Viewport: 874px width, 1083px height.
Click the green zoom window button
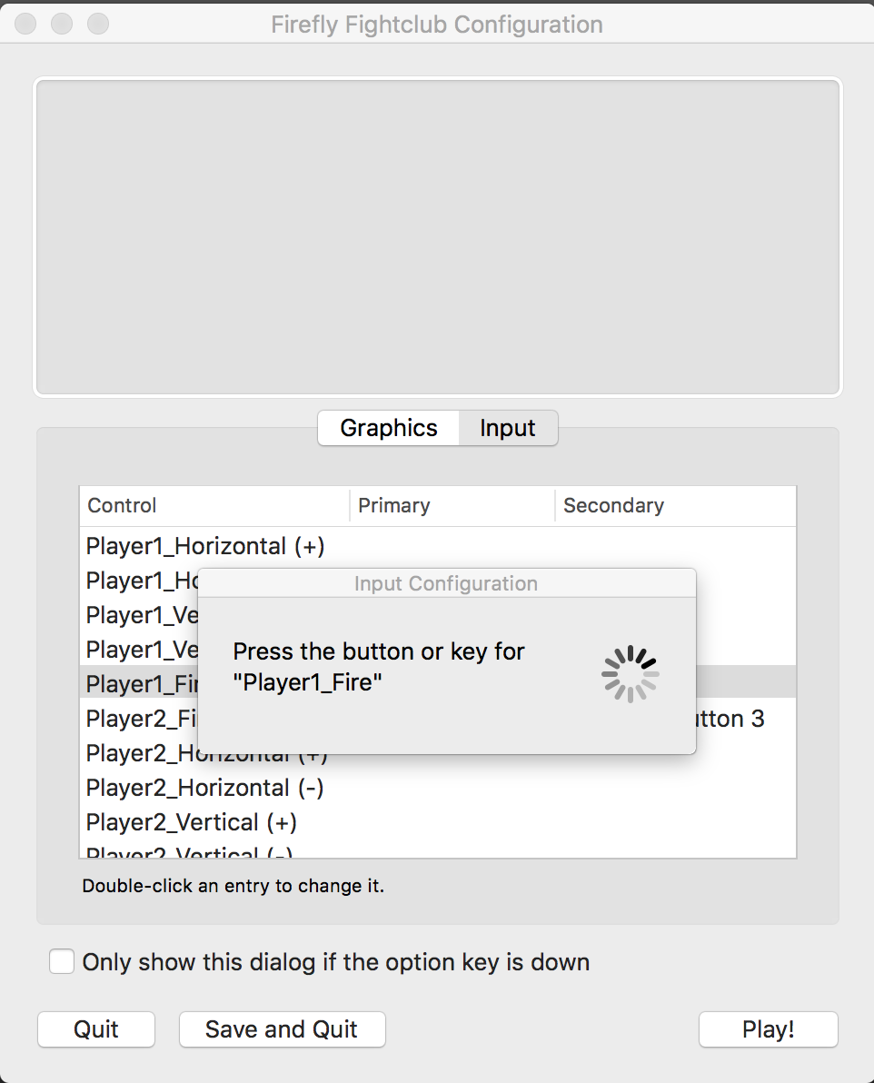97,24
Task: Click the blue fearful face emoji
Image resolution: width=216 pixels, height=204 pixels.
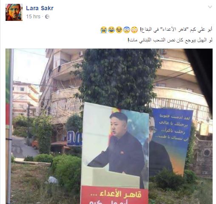Action: pos(127,30)
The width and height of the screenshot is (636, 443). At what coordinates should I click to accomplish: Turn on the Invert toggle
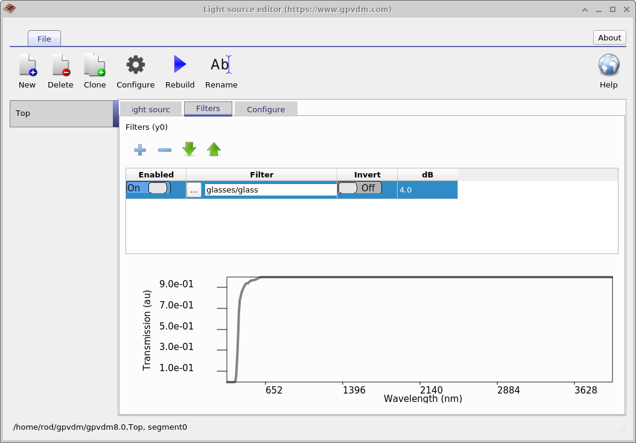click(358, 188)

__________________________________________________

Goal of the exercise:
All entries, top to bottom, should be retyped exactly; the pictures should not be.

Reply to the exercise:
Viewport: 874px width, 1083px height.
Click the green zoom window button
97,24
Task: Click the blue fearful face emoji
Image resolution: width=216 pixels, height=204 pixels.
Action: pos(127,30)
The width and height of the screenshot is (636, 443). At what coordinates should I click to accomplish: Turn on the Invert toggle
click(358, 188)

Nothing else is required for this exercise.